Wien. Da staunten Gerichtskiebitze, Bewacher und schließlich auch das Hohe Straflandesgericht nicht schlecht, als ein Delinquent - der immerhin eine gröbere Haftstrafe wegen absichtlich schwerer Körperverletzung zu erwarten hat - im Freibad-Streetstyle zu Verhandlung erschien, sprich: immerhin mit langer schwarzer Hose, Adiletten und weißem Ripp-Unterleiberl.

So erschien der mutmaßliche Messerstecher vor Gericht

So erschien der mutmaßliche Messerstecher vor Gericht 

© TZOe Fuhrich
× So erschien der mutmaßliche Messerstecher vor Gericht

Dazu trug er noch ein Pflaster unter einem Auge, möglicherweise hat der 21-jährige in Damaskus geborene Zuwanderer in U-Haft eine aufs Auge bekommen - weil der syrisch-tschetschenische Bandenkrieg in Wien auch vor den Haftzellen nicht Halt macht? Zur Verhandlung begleiteten ihn mehrere in farbenfrohen Niqabs gekleidete weibliche Verwandte - um die Ehre eine seiner Schwestern soll es im April bei der Messerstecherei in der Wehlistraße vor einem Bildungszentrum des AHS auch gegangen sein.

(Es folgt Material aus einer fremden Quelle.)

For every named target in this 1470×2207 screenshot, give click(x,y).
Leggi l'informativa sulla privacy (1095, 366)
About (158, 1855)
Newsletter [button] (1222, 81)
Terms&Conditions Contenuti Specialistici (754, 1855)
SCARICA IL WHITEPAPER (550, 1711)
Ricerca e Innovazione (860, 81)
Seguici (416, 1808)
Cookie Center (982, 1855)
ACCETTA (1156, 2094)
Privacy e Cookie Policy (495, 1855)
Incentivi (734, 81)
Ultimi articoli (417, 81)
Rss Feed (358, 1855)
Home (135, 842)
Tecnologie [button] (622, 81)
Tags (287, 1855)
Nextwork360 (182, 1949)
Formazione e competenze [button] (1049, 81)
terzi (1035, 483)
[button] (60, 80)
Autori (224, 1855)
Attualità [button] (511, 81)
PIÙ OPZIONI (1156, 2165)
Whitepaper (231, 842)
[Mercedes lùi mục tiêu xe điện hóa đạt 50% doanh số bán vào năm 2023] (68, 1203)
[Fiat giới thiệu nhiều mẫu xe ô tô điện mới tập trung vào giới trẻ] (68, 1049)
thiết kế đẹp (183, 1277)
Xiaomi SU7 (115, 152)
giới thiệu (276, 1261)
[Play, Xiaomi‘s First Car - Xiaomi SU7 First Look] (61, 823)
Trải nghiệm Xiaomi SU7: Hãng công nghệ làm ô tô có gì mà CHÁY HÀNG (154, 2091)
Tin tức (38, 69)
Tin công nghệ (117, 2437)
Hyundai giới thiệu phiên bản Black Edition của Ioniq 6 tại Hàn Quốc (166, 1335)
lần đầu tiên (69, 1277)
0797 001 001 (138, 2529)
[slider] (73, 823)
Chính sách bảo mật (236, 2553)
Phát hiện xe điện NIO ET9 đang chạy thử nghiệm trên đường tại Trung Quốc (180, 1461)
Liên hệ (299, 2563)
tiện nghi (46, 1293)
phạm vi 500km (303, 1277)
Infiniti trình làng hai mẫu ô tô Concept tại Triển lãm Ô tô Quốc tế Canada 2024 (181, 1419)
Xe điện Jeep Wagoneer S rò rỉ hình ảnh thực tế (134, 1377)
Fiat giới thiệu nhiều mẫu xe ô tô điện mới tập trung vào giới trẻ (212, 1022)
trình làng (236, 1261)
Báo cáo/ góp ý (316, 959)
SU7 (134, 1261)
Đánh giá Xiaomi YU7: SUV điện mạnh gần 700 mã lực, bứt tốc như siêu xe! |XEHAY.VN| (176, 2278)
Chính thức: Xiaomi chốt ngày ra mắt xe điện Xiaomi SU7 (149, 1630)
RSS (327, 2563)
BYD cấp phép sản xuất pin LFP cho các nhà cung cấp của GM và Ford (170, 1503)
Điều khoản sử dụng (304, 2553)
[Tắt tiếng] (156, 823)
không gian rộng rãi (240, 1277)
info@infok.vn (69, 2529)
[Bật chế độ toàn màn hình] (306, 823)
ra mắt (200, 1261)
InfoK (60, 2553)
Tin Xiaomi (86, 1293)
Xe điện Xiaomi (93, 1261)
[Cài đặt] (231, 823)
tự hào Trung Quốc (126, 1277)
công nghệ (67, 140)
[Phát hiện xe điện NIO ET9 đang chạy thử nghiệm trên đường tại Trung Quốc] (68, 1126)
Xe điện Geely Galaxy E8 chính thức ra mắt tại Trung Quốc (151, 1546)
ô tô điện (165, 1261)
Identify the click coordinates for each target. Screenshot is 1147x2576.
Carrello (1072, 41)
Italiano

Mehrmals soll der Angeklagte damals einem Iraker (16) mit dem Messer in den Rücken und in den Hals gestochen haben, weil der aus dem Irak stammende Kontrahent seine Schwester "beleidigt" habe, behauptete der Angeklagte: "Ich war dabei, als er sie belästigt hat. Er hat unschöne Sachen gesagt."

Schulungszentrum Wehlistraße

In diesem Schulungszentrum kam es zu der brutalen Auseinandersetzung. 

© Google earth
× Schulungszentrum Wehlistraße

"Habe nur kleines Messer gezogen, um mich zu wehren"

An den genauen Wortlaut könne er sich nicht mehr erinnern. Es seien "eindeutig Worte, die beleidigend waren" gewesen. Er habe den Burschen zur Rede stellen wollen, dabei sei es zu einer Auseinandersetzung gekommen. Mehrere Männer hätten ihn umringt. Er habe sich bedroht gefühlt. Da habe er "ein kleines Messer" gezogen und "herumgefuchtelt". Es sei nicht seine Absicht gewesen, jemanden zu verletzen: "Ich habe Angst gehabt. Ich wurde angegriffen. Als ich gesehen habe, dass ich blute, habe ich das Messer benutzt. Ich habe das gemacht, um mich zu verteidigen."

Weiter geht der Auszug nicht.